Task directions: Starting at the line that contains "1512x810 pixels.", print each line exactly through the end of the listing. Skip any pictures and add nothing.

******************************

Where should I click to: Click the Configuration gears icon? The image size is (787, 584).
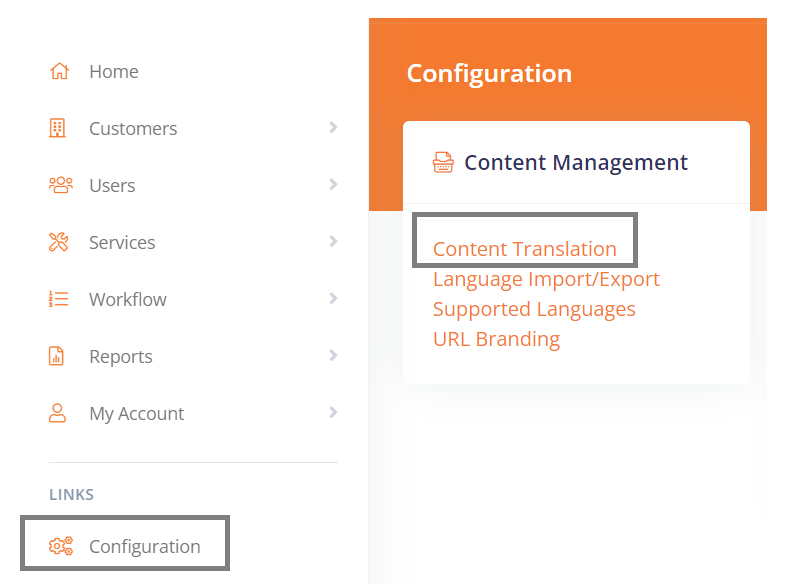tap(61, 546)
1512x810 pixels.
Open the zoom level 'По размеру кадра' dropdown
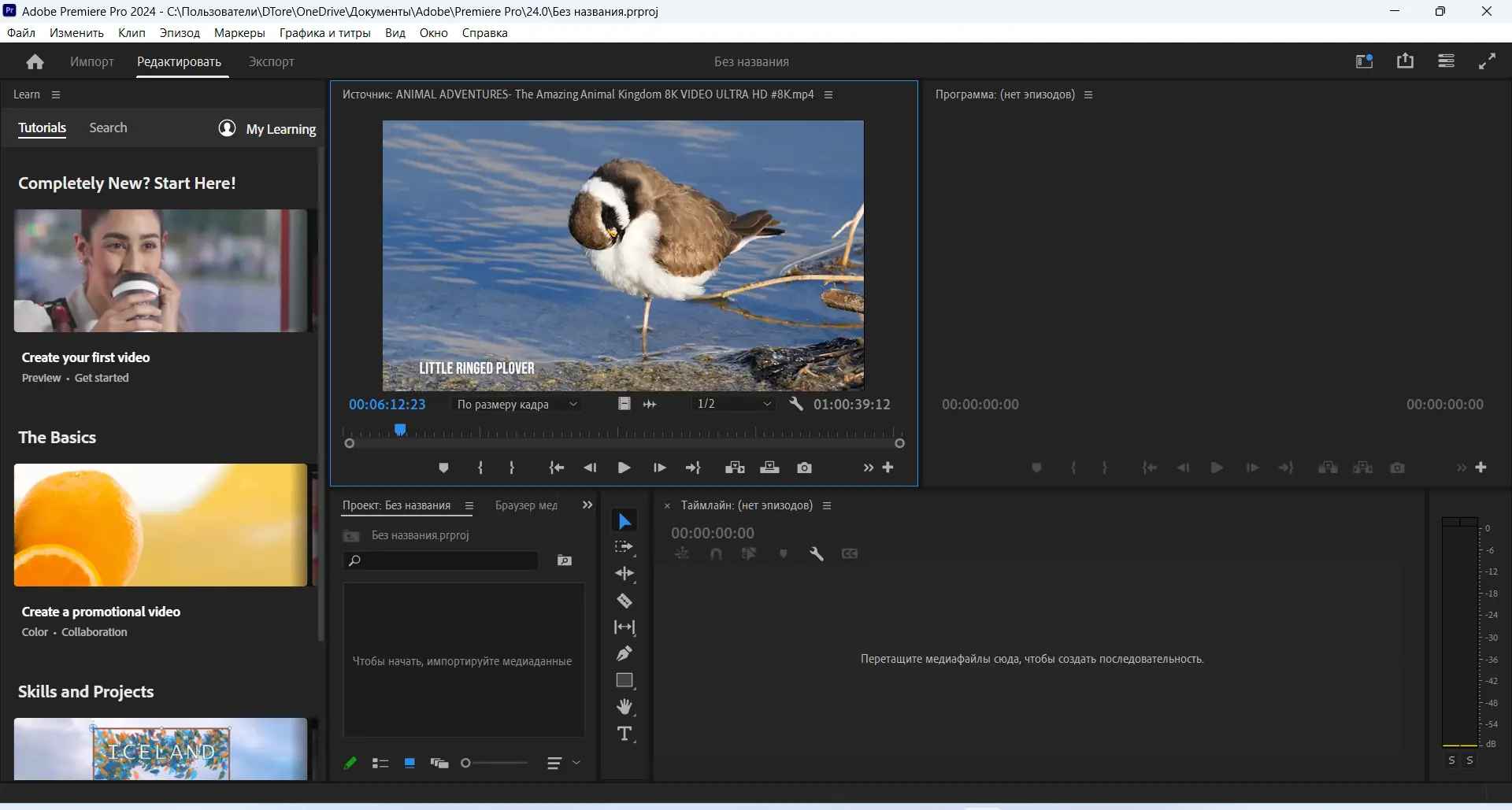[517, 404]
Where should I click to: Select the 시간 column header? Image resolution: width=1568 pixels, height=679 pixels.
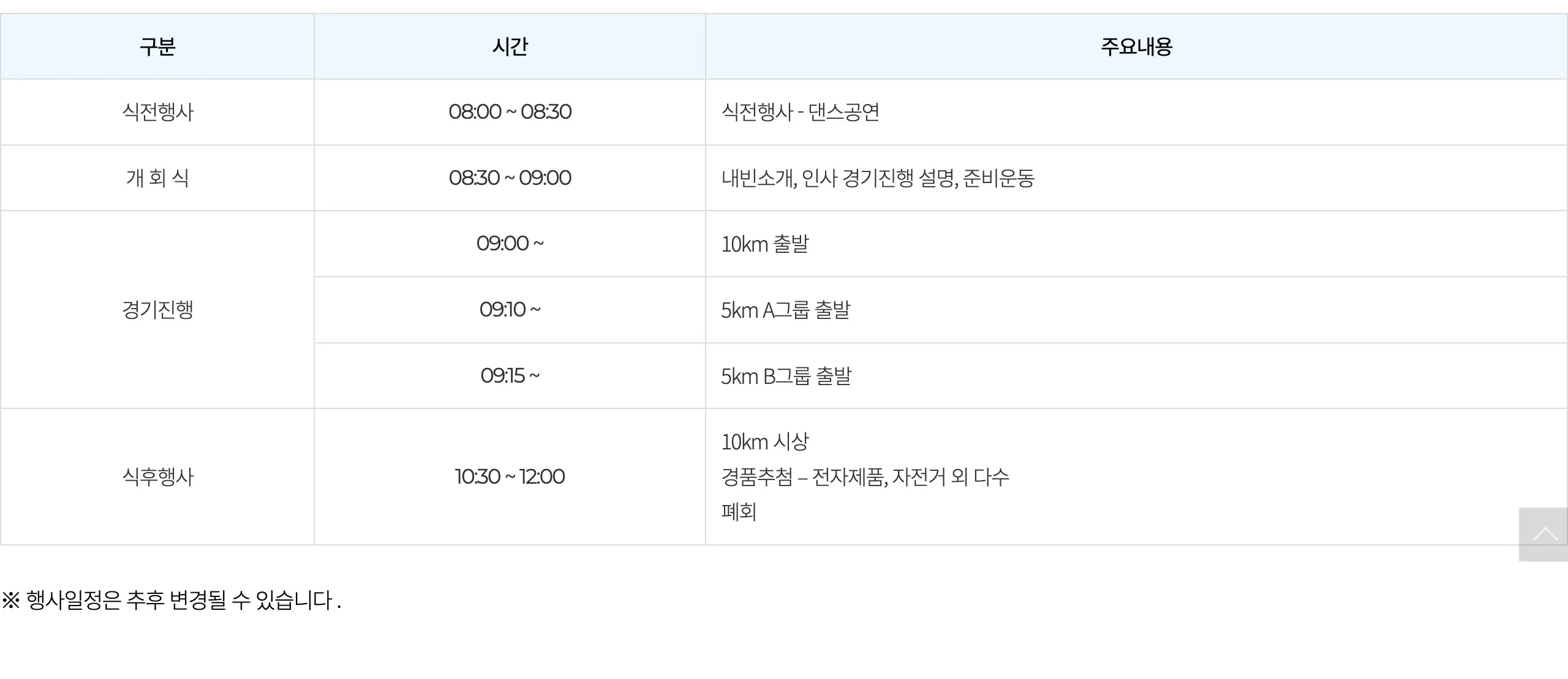pos(510,47)

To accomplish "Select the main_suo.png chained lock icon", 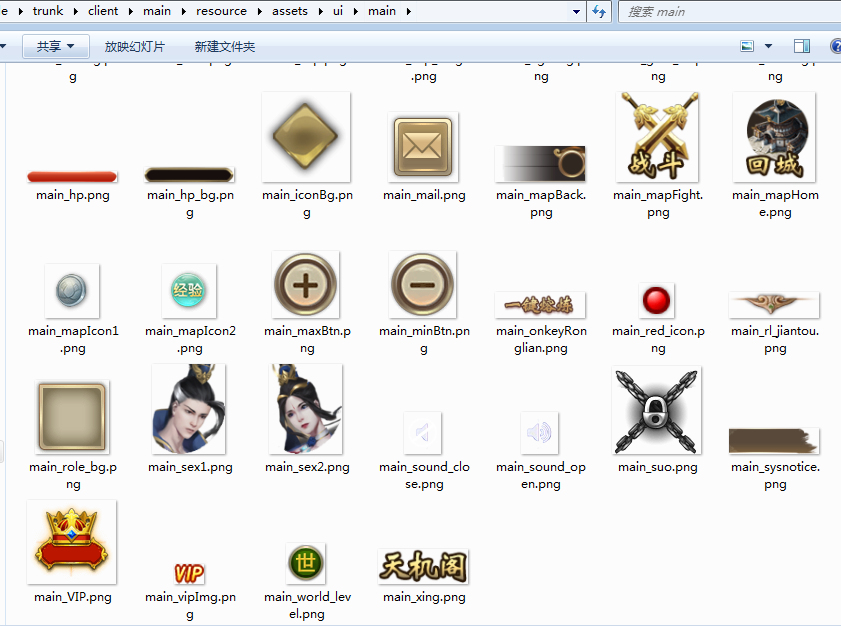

******************************

Reply:
1512x810 pixels.
Open the zoom level 'По размеру кадра' dropdown
[517, 404]
Where should I click to: Select the 시간 column header? Image resolution: width=1568 pixels, height=679 pixels.
pos(510,47)

To accomplish "Select the main_suo.png chained lock icon", 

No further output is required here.